### WHAT TO WORK ON
Would you output the whole of the data exactly?

[Collected data entries]
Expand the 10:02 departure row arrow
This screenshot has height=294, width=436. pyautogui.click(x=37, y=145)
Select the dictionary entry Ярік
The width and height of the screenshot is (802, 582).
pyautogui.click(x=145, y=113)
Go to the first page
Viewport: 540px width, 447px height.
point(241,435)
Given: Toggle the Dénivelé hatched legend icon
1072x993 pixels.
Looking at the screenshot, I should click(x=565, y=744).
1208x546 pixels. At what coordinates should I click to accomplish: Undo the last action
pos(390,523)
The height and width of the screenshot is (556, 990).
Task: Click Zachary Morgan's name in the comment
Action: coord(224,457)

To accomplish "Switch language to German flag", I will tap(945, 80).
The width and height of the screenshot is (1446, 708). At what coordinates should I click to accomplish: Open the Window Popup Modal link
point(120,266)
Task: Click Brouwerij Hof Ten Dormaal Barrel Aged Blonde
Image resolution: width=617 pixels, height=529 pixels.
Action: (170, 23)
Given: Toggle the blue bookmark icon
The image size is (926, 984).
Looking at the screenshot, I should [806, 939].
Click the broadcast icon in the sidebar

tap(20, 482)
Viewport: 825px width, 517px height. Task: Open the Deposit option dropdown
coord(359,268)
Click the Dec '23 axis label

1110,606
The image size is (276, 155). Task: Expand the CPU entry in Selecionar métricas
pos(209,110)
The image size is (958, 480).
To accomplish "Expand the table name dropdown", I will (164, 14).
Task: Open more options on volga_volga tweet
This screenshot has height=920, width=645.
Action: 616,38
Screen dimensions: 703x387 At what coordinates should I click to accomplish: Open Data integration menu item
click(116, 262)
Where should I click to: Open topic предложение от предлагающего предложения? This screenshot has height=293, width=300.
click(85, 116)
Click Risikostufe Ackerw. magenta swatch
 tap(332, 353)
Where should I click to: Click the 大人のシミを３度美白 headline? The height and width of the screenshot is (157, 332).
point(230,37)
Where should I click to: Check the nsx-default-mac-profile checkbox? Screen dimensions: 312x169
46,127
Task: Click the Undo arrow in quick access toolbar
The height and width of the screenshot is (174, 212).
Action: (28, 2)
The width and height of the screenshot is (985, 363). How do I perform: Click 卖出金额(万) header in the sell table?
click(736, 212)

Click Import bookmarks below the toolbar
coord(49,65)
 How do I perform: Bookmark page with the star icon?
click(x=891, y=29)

### RESPONSE TO THE TASK
Expand the 10:02 departure row arrow
This screenshot has height=294, width=436. pyautogui.click(x=37, y=145)
Select the dictionary entry Ярік
The width and height of the screenshot is (802, 582).
pyautogui.click(x=145, y=113)
Go to the first page
Viewport: 540px width, 447px height.
point(241,435)
Given: Toggle the Dénivelé hatched legend icon
1072x993 pixels.
Looking at the screenshot, I should click(x=565, y=744).
1208x546 pixels. At what coordinates should I click to accomplish: Undo the last action
pos(390,523)
The height and width of the screenshot is (556, 990).
Task: Click Zachary Morgan's name in the comment
Action: coord(224,457)

To accomplish "Switch language to German flag", I will tap(945, 80).
The width and height of the screenshot is (1446, 708). At what coordinates should I click to accomplish: Open the Window Popup Modal link
point(120,266)
Task: Click Brouwerij Hof Ten Dormaal Barrel Aged Blonde
Image resolution: width=617 pixels, height=529 pixels.
Action: (170, 23)
Given: Toggle the blue bookmark icon
The image size is (926, 984).
Looking at the screenshot, I should [806, 939].
Click the broadcast icon in the sidebar

tap(20, 482)
Viewport: 825px width, 517px height. Task: Open the Deposit option dropdown
coord(359,268)
Click the Dec '23 axis label

1110,606
The image size is (276, 155). Task: Expand the CPU entry in Selecionar métricas
pos(209,110)
The image size is (958, 480).
To accomplish "Expand the table name dropdown", I will (164, 14).
Task: Open more options on volga_volga tweet
This screenshot has height=920, width=645.
Action: 616,38
Screen dimensions: 703x387 At what coordinates should I click to accomplish: Open Data integration menu item
click(116, 262)
Where should I click to: Open topic предложение от предлагающего предложения? This screenshot has height=293, width=300.
click(85, 116)
Click Risikostufe Ackerw. magenta swatch
 tap(332, 353)
Where should I click to: Click the 大人のシミを３度美白 headline? The height and width of the screenshot is (157, 332).
point(230,37)
Where should I click to: Check the nsx-default-mac-profile checkbox? Screen dimensions: 312x169
46,127
Task: Click the Undo arrow in quick access toolbar
The height and width of the screenshot is (174, 212).
Action: (28, 2)
The width and height of the screenshot is (985, 363). How do I perform: Click 卖出金额(万) header in the sell table?
click(736, 212)

Click Import bookmarks below the toolbar
coord(49,65)
 How do I perform: Bookmark page with the star icon?
click(x=891, y=29)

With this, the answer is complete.